CAR T-Cell Therapy for Lymphoma Leads to Complete Remission in Phase I Trial

  • Click Image To Enlarge +
    An engineered CAR T cell (center) binding to beads, which causes the T cell to divide. In CAR T-cell therapy, the engineered T cells are expanded into the hundreds of millions and then infused back into the patient. [NIH]

    Immunotherapy approaches for treating cancer continue to exceed expectations by providing novel, highly efficient treatment options. Adding another potential success to the immunotherapy toolbox, investigators from the Moffitt Cancer Center just released promising results from the Phase I portion of the ZUMA-1 study, which uses chimeric antigen receptor (CAR)-modified T cells to treat B-cell lymphoma patients.

    Lymphoma is the most common blood cancer, with the disease occurring when lymphocytes multiply uncontrollably. Cancerous lymphocytes can travel throughout the body and form lymph node tumors. The body has two types of lymphocytes that can develop into lymphoma—B cells and T cells. B-cell lymphomas account for 85% of all non-Hodgkin lymphomas, and 30% of those patients are diagnosed with diffuse large B-cell lymphoma.     

    Diffuse large B-cell lymphoma is an aggressive B-cell cancer that can spread quickly throughout the body—requiring immediate treatment, including drug therapy, radiation therapy, and possibly a stem cell transplant. However, half of all diffuse large B-cell patients relapse after standard therapies and become unresponsive to chemotherapy treatments (refractory disease).

  • Click Image To Enlarge +
    Diagram of how CAR T cells are generated. [Lymphomation.org]

    The Phase I trial results were centered around the use of axicabtagene ciloleucel (KTE-C19), developed by Kite Pharma, an autologous CAR T-cell therapy. In this study, T cells were isolated from a patient's blood and engineered to target the CD19 protein that is found on lymphoma cells. The retargeted T cells were then infused back into the same patient. KTE-C19 T cells were able to recognize cancerous lymphoma cells that express CD19 and target them for destruction.  
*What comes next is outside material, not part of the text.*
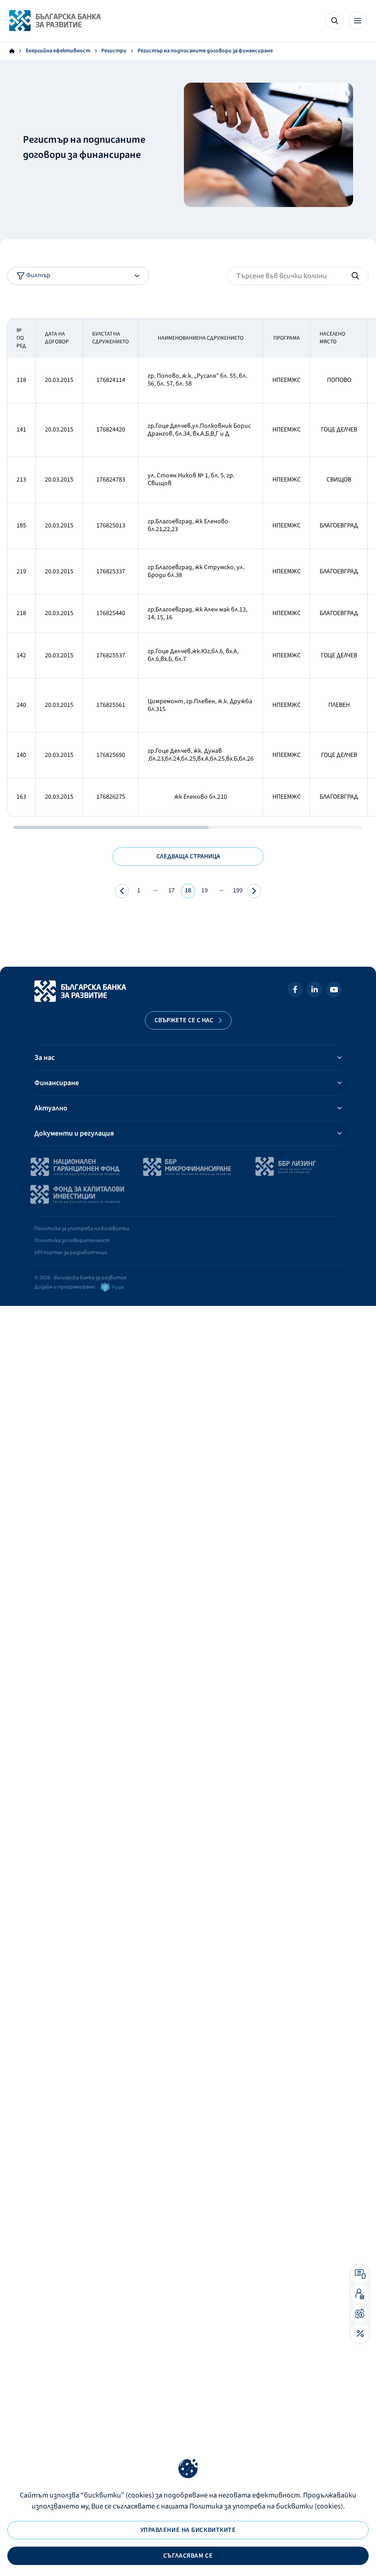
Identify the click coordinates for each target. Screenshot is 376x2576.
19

    The goal of this portion of the ZUMA-1 study was to determine the safety of KTE-C19, as assessed by the frequency of dose-limiting toxicities in patients with diffuse large B-cell lymphoma who were refractory to prior therapy—which included anti-CD20 therapy and an anthracycline-containing regimen. The study included patients who had highly refractory disease, with two to four prior treatments.

    The Moffit researchers found that KTE-C19 caused expected, but manageable, toxicity over a median follow-up period of 9 months. Of the seven patients treated with KTE-C19, one patient experienced dose-limiting toxicity of cytokine release syndrome and neurotoxicity. Yet, KTE-C19 produced promising clinical activity. The overall response rate was 71% (5 of 7 patients), and 4 patients developed a rapid, complete response within 1 month of treatment. The treatment was also durable with 43%, or 3 patients remaining in full remission after 1 year.

    "The overall and complete response rate in this small group of patients is remarkable, as the expected complete response rate for such patients is 8% with conventional chemotherapies,” noted lead study investigator Frederick Locke, M.D., director of research for Moffitt's Immune Cell Therapy Clinical Trial Group. “This is truly an exciting time for the oncology community and our patients. Engineered immune cell therapies are one step closer to widespread availability."

    The promising Phase I results led to the initiation of the pivotal Phase II portion of the ZUMA-1 study in aggressive non-Hodgkin lymphoma, which includes diffuse large B-cell lymphoma, primary mediastinal B-cell lymphoma, and transformed follicular lymphoma.